Reading the traces, Gemini reasons about complex endgames in a way that feels very familiar to me. Below is a Tier 4 endgame where Gemini converts a Queen + Pawn vs. Queen position. It checks the king, skewers the queen, promotes the pawn, and then methodically mates with King and Queen.
To benchmark tactical ability, I curated 100 recent puzzles from Lichess spanning ratings from 500 to 2500. Each puzzle presents a critical position where there is one clearly best move or forcing sequence. The model sees only the board state and must find the winning continuation.
| Puzzle Rating | Count | Gemini 3.1 Pro | GPT 5.4 | Opus 4.6 |
|---|---|---|---|---|
| 500–700 | 10 | 10/10 | 9/10 | 7/10 |
| 700–900 | 10 | 10/10 | 10/10 | 6/10 |
| 900–1100 | 10 | 10/10 | 10/10 | 6/10 |
| 1100–1300 | 10 | 9/10 | 10/10 | 3/10 |
| 1300–1500 | 10 | 8/10 | 10/10 | 2/10 |
| 1500–1700 | 10 | 6/10 | 3/10 | 1/10 |
| 1700–1900 | 10 | 7/10 | 8/10 | 1/10 |
| 1900–2100 | 10 | 9/10 | 9/10 | 1/10 |
| 2100–2300 | 10 | 7/10 | 5/10 | 1/10 |
| 2300–2500 | 10 | 5/10 | 2/10 | 1/10 |
| Total | 100 | 81/100 | 76/100 | 29/100 |
| Estimated Elo | 2141 | 2054 | 1027 |
Again, Gemini excels both on speed and accuracy. GPT 5.4 is also quite strong but can easily take up to 30 minutes per move for a puzzle. Opus is hopeless; it cannot reason about even a mildly nuanced tactic. Below is a mate in 2 that requires spotting a queen sacrifice. Gemini and GPT both find the winning Qxg6+, while Opus considers it but talks itself out of it, playing f5 instead.

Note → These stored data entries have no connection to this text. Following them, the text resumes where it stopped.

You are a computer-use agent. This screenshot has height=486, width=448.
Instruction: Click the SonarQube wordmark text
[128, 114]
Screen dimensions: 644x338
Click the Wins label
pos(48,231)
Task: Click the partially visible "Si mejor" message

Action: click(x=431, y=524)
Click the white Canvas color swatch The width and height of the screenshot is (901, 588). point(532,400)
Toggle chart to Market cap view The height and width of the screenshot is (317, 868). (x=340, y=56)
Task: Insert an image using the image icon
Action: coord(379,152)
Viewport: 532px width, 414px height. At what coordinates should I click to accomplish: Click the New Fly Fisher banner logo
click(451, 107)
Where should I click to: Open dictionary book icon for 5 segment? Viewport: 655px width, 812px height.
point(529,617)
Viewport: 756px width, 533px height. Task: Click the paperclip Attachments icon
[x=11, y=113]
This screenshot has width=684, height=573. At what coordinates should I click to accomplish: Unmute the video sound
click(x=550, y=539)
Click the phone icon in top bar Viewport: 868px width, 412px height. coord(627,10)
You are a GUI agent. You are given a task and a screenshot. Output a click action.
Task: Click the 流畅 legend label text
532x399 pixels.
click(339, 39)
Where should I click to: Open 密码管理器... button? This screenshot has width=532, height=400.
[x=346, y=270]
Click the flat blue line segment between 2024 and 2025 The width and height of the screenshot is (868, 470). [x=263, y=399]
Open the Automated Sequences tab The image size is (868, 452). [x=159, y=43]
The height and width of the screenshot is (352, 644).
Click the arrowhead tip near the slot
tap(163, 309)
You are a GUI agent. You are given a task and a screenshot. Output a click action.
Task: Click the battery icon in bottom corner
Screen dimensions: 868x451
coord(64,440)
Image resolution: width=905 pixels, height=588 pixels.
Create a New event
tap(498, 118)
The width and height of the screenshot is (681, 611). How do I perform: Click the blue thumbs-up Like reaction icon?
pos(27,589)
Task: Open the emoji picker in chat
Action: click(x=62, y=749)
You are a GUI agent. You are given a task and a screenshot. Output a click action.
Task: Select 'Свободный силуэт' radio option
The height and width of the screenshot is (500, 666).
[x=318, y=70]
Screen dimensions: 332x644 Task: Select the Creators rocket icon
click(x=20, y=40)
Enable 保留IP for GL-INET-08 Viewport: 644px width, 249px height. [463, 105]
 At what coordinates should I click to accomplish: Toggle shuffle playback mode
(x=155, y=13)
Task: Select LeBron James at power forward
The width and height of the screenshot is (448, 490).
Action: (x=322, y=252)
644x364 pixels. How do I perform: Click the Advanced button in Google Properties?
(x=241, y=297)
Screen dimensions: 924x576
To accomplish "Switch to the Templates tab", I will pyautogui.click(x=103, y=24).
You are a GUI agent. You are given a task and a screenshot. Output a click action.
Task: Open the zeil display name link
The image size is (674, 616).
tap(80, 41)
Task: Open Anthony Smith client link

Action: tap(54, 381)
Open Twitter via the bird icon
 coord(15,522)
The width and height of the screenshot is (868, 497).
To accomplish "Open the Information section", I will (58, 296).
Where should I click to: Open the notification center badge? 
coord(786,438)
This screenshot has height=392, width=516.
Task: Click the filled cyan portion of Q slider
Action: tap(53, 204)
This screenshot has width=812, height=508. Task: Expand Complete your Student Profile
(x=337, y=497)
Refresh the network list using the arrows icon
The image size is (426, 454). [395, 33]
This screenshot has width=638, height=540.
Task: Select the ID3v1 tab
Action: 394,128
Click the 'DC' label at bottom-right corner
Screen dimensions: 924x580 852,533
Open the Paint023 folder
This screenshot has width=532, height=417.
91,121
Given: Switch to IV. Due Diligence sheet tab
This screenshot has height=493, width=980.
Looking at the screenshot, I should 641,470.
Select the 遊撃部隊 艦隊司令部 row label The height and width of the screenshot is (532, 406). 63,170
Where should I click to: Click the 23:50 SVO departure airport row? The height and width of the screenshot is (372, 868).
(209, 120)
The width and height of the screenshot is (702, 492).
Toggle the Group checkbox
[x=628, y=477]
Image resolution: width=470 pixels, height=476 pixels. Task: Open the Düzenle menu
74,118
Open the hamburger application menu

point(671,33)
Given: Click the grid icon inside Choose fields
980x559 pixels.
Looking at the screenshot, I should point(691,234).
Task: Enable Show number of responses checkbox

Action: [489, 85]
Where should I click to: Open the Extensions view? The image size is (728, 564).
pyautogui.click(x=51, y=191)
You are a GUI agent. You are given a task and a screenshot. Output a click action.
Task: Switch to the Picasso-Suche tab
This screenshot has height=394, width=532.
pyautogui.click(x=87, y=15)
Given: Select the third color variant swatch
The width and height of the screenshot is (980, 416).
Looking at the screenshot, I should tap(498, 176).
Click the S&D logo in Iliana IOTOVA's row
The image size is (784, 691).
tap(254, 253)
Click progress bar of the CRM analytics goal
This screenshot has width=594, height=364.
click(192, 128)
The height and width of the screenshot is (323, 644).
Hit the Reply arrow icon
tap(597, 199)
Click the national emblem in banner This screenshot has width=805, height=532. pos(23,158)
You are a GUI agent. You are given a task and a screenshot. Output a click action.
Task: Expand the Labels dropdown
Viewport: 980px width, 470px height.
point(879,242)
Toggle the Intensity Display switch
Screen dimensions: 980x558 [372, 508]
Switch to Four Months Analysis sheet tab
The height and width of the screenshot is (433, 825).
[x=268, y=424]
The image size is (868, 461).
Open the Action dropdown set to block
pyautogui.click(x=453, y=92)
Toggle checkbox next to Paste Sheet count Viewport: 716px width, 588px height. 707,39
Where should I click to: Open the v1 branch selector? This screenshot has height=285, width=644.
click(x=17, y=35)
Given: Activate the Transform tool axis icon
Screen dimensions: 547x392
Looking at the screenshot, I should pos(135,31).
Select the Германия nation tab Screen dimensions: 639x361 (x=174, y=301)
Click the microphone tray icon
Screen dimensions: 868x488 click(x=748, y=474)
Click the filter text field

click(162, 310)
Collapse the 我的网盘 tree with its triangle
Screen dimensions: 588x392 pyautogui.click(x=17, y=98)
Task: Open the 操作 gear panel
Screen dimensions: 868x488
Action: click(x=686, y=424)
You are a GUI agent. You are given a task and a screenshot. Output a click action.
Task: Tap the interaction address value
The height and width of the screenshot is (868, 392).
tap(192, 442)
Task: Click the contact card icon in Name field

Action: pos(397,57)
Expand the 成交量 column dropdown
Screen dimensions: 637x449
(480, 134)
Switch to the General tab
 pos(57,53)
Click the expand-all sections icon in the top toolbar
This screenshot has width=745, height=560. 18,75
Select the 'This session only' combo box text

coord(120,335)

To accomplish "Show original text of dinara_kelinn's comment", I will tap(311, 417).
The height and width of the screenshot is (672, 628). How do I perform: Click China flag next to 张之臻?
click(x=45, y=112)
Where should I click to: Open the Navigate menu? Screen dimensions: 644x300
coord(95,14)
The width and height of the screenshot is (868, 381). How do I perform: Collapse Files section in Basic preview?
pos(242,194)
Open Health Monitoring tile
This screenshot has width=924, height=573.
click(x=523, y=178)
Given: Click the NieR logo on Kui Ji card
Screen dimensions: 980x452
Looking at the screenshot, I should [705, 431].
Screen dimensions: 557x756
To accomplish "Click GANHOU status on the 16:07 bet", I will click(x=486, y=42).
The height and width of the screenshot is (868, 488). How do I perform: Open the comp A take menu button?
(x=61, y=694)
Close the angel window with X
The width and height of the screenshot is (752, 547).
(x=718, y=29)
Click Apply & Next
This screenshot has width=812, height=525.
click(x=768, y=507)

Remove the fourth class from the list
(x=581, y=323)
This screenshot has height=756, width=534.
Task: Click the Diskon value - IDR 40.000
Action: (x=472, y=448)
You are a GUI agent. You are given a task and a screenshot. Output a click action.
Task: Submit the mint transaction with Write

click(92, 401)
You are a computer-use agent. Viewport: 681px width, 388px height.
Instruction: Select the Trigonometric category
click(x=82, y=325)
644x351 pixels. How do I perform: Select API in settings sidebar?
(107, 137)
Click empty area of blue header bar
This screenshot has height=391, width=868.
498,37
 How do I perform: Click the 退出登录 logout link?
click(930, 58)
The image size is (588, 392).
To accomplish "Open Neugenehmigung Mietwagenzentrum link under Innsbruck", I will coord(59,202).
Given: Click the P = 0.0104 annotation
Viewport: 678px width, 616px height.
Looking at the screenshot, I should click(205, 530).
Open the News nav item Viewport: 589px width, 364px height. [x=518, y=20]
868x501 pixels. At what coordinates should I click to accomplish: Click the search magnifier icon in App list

Gemini and GPT 5.4 both reason conditionally through the tactic. The key insight is that the bishop on a2 pins the f7 pawn along the diagonal, which means after Qxg6+ the pawn cannot recapture and the king is forced to move into a mating net. Opus investigates Qxg6+ but misses the bishop's role in the pin, concludes the queen capture is unsound, and settles for the much less interesting f5 instead.
Puzzles and endgames test isolated skills, but full games require sustained play across all phases: opening preparation, middlegame tactics, and endgame technique. To measure this, I had Gemini 3.1 Pro climb the Elo ladder: 16 games (8 openings × 2 colors) at each Stockfish skill level, from 0 through 8. Gemini is the only model that can complete games at a reasonable speed, although based on the narrower benchmarks, I would expect GPT 5.4 could play around 1800 Elo given 8–12 hours per game.
Each Stockfish skill level maps to an estimated Elo rating, giving us a performance curve. A BayesElo analysis of the full 144 games estimates Gemini at 1920 Elo.
| Stockfish Elo | W | L | D | Win % |
|---|---|---|---|---|
| 1320 | 16 | 0 | 0 | 100% |
| 1444 | 13 | 3 | 0 | 81% |
| 1566 | 10 | 6 | 0 | 63% |
| 1729 | 9 | 7 | 0 | 56% |
| 1953 | 7 | 9 | 0 | 44% |
| 2204 | 7 | 9 | 0 | 44% |
| 2363 | 3 | 12 | 1 | 22% |
| 2500 | 2 | 14 | 0 | 13% |
| 2596 | 1 | 15 | 0 | 6% |
| Total | 68 | 75 | 1 | 47% |
16 games per level (8 openings × 2 colors). BayesElo estimate: 1920 (95% CI: 1831–2010).
Below is Gemini's most impressive win, a 67-move Italian Game where it slowly builds a passed g-pawn against a highly rated Stockfish opponent.
Gemini is clearly the most optimized model for chess. It slightly outperforms GPT 5.4 on Elo but massively outperforms on speed. GPT 5.4 performs significantly worse with thinking set to high instead of xhigh and can take up to 30 minutes per move while Gemini can easily play a full game in 30 minutes or less. It almost appears like GPT 5.4 is deriving chess from first principles while Gemini is explicitly trained to reason about chess (would make sense given how much time DeepMind has spent historically researching games). Opus has no understanding of the geometry of the board. I have noticed this in other settings as well where Opus struggles with spatial reasoning. This may be related to the fact that Anthropic has invested far less in multimodal capabilities and mathematical reasoning.
I would have expected the models to be a bit stronger playing endgames. Endgames are reasonably heuristic-based. Once you know the meta strategy for how to trap the king in the corner, you can convert a lot of similar-looking endgames. All this intuition should be available to them but they still struggle in certain scenarios to fully convert endgame strategy into wins. In a future post I will explore some techniques for improving language models on chess while preserving this reasoning trace style gameplay.